[Dataset entries]
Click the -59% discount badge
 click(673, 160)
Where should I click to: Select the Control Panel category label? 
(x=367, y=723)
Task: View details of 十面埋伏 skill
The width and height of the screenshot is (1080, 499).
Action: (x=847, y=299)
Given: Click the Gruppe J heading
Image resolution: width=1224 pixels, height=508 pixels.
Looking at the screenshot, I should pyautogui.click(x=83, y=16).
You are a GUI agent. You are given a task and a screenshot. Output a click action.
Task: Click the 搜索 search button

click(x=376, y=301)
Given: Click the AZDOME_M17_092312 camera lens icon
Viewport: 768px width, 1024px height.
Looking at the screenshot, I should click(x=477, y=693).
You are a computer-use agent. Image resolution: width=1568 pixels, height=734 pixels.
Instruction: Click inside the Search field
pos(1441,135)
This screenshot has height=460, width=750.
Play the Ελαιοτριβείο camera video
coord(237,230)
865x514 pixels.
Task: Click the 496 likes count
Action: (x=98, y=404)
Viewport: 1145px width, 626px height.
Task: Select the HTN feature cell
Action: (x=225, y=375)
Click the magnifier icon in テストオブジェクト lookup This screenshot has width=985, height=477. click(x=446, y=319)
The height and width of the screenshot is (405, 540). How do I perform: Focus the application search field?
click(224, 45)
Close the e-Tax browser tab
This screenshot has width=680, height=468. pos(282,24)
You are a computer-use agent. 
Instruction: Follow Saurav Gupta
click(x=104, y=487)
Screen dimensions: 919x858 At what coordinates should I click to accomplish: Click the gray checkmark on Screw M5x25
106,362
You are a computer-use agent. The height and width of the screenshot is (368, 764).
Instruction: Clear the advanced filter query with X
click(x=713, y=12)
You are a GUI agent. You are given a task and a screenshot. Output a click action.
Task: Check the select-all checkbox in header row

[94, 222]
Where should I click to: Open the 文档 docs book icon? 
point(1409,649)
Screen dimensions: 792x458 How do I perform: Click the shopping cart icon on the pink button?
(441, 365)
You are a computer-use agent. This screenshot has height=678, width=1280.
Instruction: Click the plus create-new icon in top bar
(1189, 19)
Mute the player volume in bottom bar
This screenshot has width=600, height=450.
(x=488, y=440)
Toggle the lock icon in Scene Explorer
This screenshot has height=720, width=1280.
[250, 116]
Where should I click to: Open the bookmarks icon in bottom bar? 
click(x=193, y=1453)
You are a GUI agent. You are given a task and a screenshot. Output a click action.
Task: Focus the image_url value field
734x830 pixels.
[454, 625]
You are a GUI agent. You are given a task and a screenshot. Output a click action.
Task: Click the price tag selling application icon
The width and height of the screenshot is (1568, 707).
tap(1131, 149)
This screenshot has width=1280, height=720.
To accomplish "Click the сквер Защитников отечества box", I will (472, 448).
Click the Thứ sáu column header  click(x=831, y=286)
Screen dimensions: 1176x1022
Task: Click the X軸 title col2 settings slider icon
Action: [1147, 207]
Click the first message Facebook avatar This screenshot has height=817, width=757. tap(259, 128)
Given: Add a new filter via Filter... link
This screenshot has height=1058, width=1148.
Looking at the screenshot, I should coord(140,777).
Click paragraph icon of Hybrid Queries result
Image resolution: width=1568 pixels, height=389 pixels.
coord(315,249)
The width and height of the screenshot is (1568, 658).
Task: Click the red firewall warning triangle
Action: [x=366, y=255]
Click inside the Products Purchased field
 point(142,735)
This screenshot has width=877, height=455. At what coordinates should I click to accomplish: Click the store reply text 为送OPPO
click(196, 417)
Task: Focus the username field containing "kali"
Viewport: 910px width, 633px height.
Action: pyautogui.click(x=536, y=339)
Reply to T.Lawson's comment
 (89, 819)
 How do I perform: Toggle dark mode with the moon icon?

**Exercise directions**
Nothing but the lines from the one containing "Viewport: 910px width, 633px height." through the final line of the data above is to be reproduced, each exactly as written.

**Problem solution**
Viewport: 910px width, 633px height.
Action: pyautogui.click(x=536, y=339)
Reply to T.Lawson's comment
 (89, 819)
 How do I perform: Toggle dark mode with the moon icon?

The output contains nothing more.